Financial data shows that the Pakistan Rupee traded at 160 rupees for one U.S dollar last week, a devaluation from a high of 116 rupees for one U.S dollar in May 2018, a significant drop of 27.5 percent.
The loss of rupee value is being attributed partly to the decision by the government there to agree to the terms of the International Monetary Fund (IMF) to put its currency on a free-float exchange rate mechanism, just like that of the Kenya shilling.
The bigger scenario is the economic crisis that faces Pakistan, which has forced it to seek a bailout from the IMF amid speculation that the fund has put tough conditions that may lead to less government spending. Pakistan, just like Kenya, has borrowed heavily from China.
A report released on September six by the State Bank of Pakistan, which is equivalent to its central bank here, forecast possible further devaluation of the currency, which may widen the woes for local tea farmers.
“The Pakistani rupee may encounter events of depreciation against the US dollar over the next six-month period. The likelihood of occurrence of a high-risk event in Pakistan’s financial system over the short-term is slightly higher than the medium-term,” said the bank in the perception survey.
Data from the Kenya Economic Survey 2019 shows that the value of total Kenya exports to Pakistan declined from Sh64.1 billion in 2017 to Sh59.4 billion in 2018, on account of a 7.5 percent decline in the value of tea exports.
But the overall export volume of tea rose by 7.2 percent from 467 thousand tonnes in 2017 to 501.8 thousand tonnes in 2018, because of sale to the new markets.
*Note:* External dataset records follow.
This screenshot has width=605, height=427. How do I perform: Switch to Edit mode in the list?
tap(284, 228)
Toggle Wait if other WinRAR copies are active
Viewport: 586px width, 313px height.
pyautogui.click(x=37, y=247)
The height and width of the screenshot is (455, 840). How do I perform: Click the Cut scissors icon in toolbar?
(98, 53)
Tea, however, remained Kenya’s top foreign income earner at Sh138.8 billion in 2018, followed by horticulture at Sh124.8 billion.
The latest developments come at a time when directors of the 69 Kenya Tea Development Agency (KTDA) managed factories are meeting to review their financial books in order to determine what each factory will get as a bonus.
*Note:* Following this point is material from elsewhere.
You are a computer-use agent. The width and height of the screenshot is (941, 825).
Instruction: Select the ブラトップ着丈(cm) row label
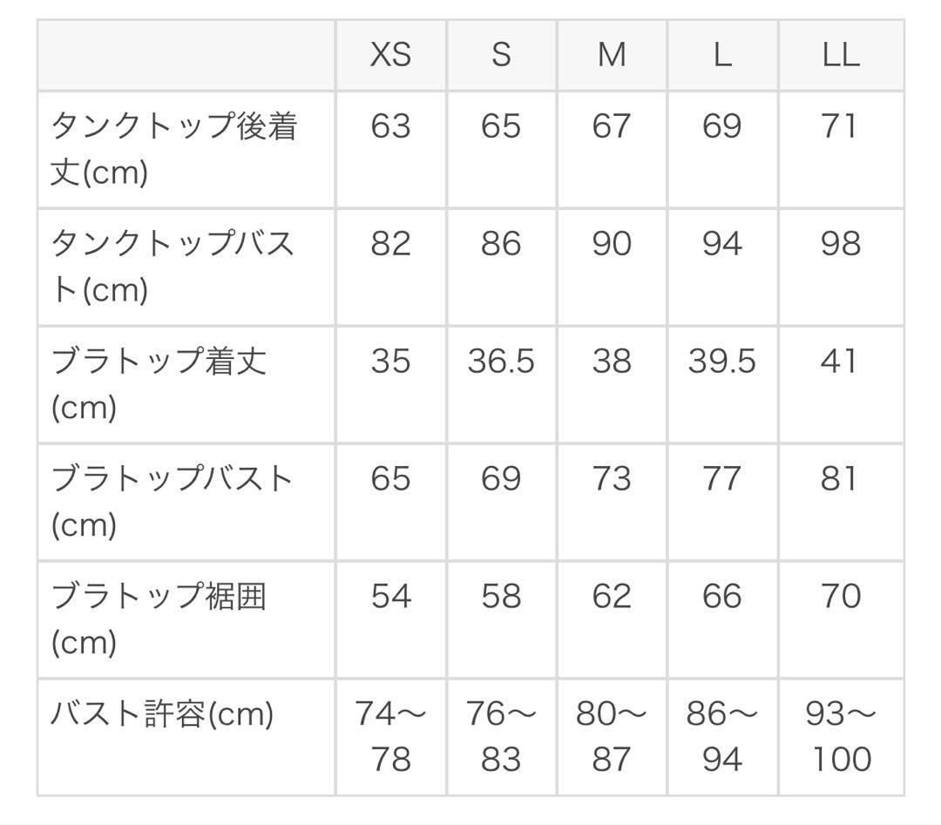159,383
The final bonus is usually based on the amount of tea a particular factory has sold and also the quality of the tea. That of higher quality fetches more money.
The expectation is that the bonus will be less this year because of less demand from Kenya’s main buyer Pakistan, political turmoil in another buyer, Sudan, and a significant price drop at the Mombasa auction.
KTDA said in a statement last week that tea prices on average fell 21 percent to Sh214 per kilo this year from Sh271 per kilo in the 2017/2018 financial year, meaning that the bonus may drop by as much.
Last year, tea farmers received a total bonus of Sh85.74 billion being the revenue of the sale of tea for the year ended June 2018 from compared to Sh78.31 billion recorded in the 2016/17 financial year.
The 9.4 percent increase in revenue was largely driven by a 21 percent growth in green leaf production as tea growing areas received improved rainfall during the period compared to the dry conditions experienced the previous year.
However, tea farmers received less bonus per kilo compared to the previous year, as higher revenue was not because of better prices but higher volume.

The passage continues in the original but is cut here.